** begin Records for the task **

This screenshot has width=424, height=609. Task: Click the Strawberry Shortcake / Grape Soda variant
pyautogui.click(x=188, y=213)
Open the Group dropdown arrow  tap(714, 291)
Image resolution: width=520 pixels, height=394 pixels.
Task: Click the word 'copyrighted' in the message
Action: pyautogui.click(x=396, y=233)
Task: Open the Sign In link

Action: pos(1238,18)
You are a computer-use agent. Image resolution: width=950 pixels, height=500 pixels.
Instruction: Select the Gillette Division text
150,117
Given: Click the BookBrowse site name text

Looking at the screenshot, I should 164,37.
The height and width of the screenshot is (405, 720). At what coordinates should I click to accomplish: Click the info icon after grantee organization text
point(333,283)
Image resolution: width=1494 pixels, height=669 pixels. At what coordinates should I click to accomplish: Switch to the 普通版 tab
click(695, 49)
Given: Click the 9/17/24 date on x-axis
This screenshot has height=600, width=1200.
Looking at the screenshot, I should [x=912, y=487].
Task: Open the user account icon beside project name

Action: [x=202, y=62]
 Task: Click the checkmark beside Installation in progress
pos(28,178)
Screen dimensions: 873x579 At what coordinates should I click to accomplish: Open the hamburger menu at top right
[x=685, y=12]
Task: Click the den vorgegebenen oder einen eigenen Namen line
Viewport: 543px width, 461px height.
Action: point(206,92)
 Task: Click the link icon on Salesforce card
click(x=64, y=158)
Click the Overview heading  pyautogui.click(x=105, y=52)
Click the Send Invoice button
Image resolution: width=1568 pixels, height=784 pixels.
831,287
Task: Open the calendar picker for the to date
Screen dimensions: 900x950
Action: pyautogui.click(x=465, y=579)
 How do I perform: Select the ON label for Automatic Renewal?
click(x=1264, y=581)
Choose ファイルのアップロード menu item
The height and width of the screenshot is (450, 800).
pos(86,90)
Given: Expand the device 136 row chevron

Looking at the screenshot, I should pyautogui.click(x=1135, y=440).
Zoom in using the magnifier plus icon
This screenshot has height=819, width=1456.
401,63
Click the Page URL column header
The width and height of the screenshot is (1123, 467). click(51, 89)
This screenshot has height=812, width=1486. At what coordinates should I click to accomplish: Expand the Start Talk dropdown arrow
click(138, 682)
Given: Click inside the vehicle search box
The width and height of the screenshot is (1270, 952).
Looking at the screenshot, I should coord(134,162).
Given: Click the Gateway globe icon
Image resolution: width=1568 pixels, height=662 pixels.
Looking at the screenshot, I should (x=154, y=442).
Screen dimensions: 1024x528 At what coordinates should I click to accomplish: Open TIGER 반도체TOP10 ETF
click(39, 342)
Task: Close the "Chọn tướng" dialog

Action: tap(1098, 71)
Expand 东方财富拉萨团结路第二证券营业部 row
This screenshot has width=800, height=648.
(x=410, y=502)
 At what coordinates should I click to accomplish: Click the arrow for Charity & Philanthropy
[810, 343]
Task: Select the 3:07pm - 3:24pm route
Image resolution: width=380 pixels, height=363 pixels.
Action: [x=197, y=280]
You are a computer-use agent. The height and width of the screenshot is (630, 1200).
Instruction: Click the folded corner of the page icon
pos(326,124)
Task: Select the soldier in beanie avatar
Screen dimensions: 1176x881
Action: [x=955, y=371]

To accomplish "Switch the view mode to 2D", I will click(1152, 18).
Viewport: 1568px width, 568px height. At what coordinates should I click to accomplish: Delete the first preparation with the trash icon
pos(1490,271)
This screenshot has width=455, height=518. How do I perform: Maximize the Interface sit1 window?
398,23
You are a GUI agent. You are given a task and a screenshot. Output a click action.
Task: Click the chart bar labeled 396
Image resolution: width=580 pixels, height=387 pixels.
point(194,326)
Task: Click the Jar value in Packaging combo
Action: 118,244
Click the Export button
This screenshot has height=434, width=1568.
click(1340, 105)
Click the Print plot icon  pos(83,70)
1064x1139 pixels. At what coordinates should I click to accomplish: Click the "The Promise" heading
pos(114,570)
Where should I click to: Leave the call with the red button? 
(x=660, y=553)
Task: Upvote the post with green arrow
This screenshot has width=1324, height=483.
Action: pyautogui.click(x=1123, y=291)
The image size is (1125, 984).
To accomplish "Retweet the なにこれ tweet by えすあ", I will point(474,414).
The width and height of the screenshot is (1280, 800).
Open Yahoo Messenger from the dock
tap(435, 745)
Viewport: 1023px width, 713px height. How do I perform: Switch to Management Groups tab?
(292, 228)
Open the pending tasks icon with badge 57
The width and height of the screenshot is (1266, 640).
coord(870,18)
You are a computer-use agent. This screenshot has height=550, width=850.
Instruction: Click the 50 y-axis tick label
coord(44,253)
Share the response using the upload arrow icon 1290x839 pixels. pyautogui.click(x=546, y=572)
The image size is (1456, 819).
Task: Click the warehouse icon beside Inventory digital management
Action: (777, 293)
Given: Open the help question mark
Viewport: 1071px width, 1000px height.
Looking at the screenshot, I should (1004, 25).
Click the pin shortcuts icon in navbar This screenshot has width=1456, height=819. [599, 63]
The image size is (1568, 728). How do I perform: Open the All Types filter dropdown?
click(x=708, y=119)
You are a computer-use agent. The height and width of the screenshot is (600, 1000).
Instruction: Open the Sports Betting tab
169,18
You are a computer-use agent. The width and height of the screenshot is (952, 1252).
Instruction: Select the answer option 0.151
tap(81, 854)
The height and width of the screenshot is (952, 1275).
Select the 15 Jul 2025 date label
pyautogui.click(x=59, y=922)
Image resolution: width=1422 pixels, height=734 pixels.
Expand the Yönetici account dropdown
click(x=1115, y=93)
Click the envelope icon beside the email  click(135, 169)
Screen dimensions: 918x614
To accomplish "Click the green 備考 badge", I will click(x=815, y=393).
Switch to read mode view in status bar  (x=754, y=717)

** end Records for the task **

» Exercise objective
Rename every "Instruction" in the entries to "Goal" and give the entries again, changing nothing else.

» Task answer
This screenshot has width=424, height=609. Task: Click the Strawberry Shortcake / Grape Soda variant
pyautogui.click(x=188, y=213)
Open the Group dropdown arrow  tap(714, 291)
Image resolution: width=520 pixels, height=394 pixels.
Task: Click the word 'copyrighted' in the message
Action: pyautogui.click(x=396, y=233)
Task: Open the Sign In link

Action: pos(1238,18)
You are a computer-use agent. Image resolution: width=950 pixels, height=500 pixels.
Goal: Select the Gillette Division text
150,117
Given: Click the BookBrowse site name text

Looking at the screenshot, I should 164,37.
The height and width of the screenshot is (405, 720). At what coordinates should I click to accomplish: Click the info icon after grantee organization text
point(333,283)
Image resolution: width=1494 pixels, height=669 pixels. At what coordinates should I click to accomplish: Switch to the 普通版 tab
click(695, 49)
Given: Click the 9/17/24 date on x-axis
This screenshot has height=600, width=1200.
Looking at the screenshot, I should [x=912, y=487].
Task: Open the user account icon beside project name

Action: [x=202, y=62]
 Task: Click the checkmark beside Installation in progress
pos(28,178)
Screen dimensions: 873x579 At what coordinates should I click to accomplish: Open the hamburger menu at top right
[x=685, y=12]
Task: Click the den vorgegebenen oder einen eigenen Namen line
Viewport: 543px width, 461px height.
Action: point(206,92)
 Task: Click the link icon on Salesforce card
click(x=64, y=158)
Click the Overview heading  pyautogui.click(x=105, y=52)
Click the Send Invoice button
Image resolution: width=1568 pixels, height=784 pixels.
831,287
Task: Open the calendar picker for the to date
Screen dimensions: 900x950
Action: pyautogui.click(x=465, y=579)
 How do I perform: Select the ON label for Automatic Renewal?
click(x=1264, y=581)
Choose ファイルのアップロード menu item
The height and width of the screenshot is (450, 800).
pos(86,90)
Given: Expand the device 136 row chevron

Looking at the screenshot, I should pyautogui.click(x=1135, y=440).
Zoom in using the magnifier plus icon
This screenshot has height=819, width=1456.
401,63
Click the Page URL column header
The width and height of the screenshot is (1123, 467). click(51, 89)
This screenshot has height=812, width=1486. At what coordinates should I click to accomplish: Expand the Start Talk dropdown arrow
click(138, 682)
Given: Click inside the vehicle search box
The width and height of the screenshot is (1270, 952).
Looking at the screenshot, I should coord(134,162).
Given: Click the Gateway globe icon
Image resolution: width=1568 pixels, height=662 pixels.
Looking at the screenshot, I should (x=154, y=442).
Screen dimensions: 1024x528 At what coordinates should I click to accomplish: Open TIGER 반도체TOP10 ETF
click(39, 342)
Task: Close the "Chọn tướng" dialog

Action: tap(1098, 71)
Expand 东方财富拉萨团结路第二证券营业部 row
This screenshot has width=800, height=648.
(x=410, y=502)
 At what coordinates should I click to accomplish: Click the arrow for Charity & Philanthropy
[810, 343]
Task: Select the 3:07pm - 3:24pm route
Image resolution: width=380 pixels, height=363 pixels.
Action: [x=197, y=280]
You are a computer-use agent. The height and width of the screenshot is (630, 1200).
Goal: Click the folded corner of the page icon
pos(326,124)
Task: Select the soldier in beanie avatar
Screen dimensions: 1176x881
Action: [x=955, y=371]

To accomplish "Switch the view mode to 2D", I will click(1152, 18).
Viewport: 1568px width, 568px height. At what coordinates should I click to accomplish: Delete the first preparation with the trash icon
pos(1490,271)
This screenshot has width=455, height=518. How do I perform: Maximize the Interface sit1 window?
398,23
You are a GUI agent. You are given a task and a screenshot. Output a click action.
Task: Click the chart bar labeled 396
Image resolution: width=580 pixels, height=387 pixels.
point(194,326)
Task: Click the Jar value in Packaging combo
Action: 118,244
Click the Export button
This screenshot has height=434, width=1568.
click(1340, 105)
Click the Print plot icon  pos(83,70)
1064x1139 pixels. At what coordinates should I click to accomplish: Click the "The Promise" heading
pos(114,570)
Where should I click to: Leave the call with the red button? 
(x=660, y=553)
Task: Upvote the post with green arrow
This screenshot has width=1324, height=483.
Action: pyautogui.click(x=1123, y=291)
The image size is (1125, 984).
To accomplish "Retweet the なにこれ tweet by えすあ", I will point(474,414).
The width and height of the screenshot is (1280, 800).
Open Yahoo Messenger from the dock
tap(435, 745)
Viewport: 1023px width, 713px height. How do I perform: Switch to Management Groups tab?
(292, 228)
Open the pending tasks icon with badge 57
The width and height of the screenshot is (1266, 640).
coord(870,18)
You are a computer-use agent. This screenshot has height=550, width=850.
Goal: Click the 50 y-axis tick label
coord(44,253)
Share the response using the upload arrow icon 1290x839 pixels. pyautogui.click(x=546, y=572)
The image size is (1456, 819).
Task: Click the warehouse icon beside Inventory digital management
Action: (777, 293)
Given: Open the help question mark
Viewport: 1071px width, 1000px height.
Looking at the screenshot, I should (1004, 25).
Click the pin shortcuts icon in navbar This screenshot has width=1456, height=819. [599, 63]
The image size is (1568, 728). How do I perform: Open the All Types filter dropdown?
click(x=708, y=119)
You are a computer-use agent. The height and width of the screenshot is (600, 1000).
Goal: Open the Sports Betting tab
169,18
You are a computer-use agent. The width and height of the screenshot is (952, 1252).
Goal: Select the answer option 0.151
tap(81, 854)
The height and width of the screenshot is (952, 1275).
Select the 15 Jul 2025 date label
pyautogui.click(x=59, y=922)
Image resolution: width=1422 pixels, height=734 pixels.
Expand the Yönetici account dropdown
click(x=1115, y=93)
Click the envelope icon beside the email  click(135, 169)
Screen dimensions: 918x614
To accomplish "Click the green 備考 badge", I will click(x=815, y=393).
Switch to read mode view in status bar  (x=754, y=717)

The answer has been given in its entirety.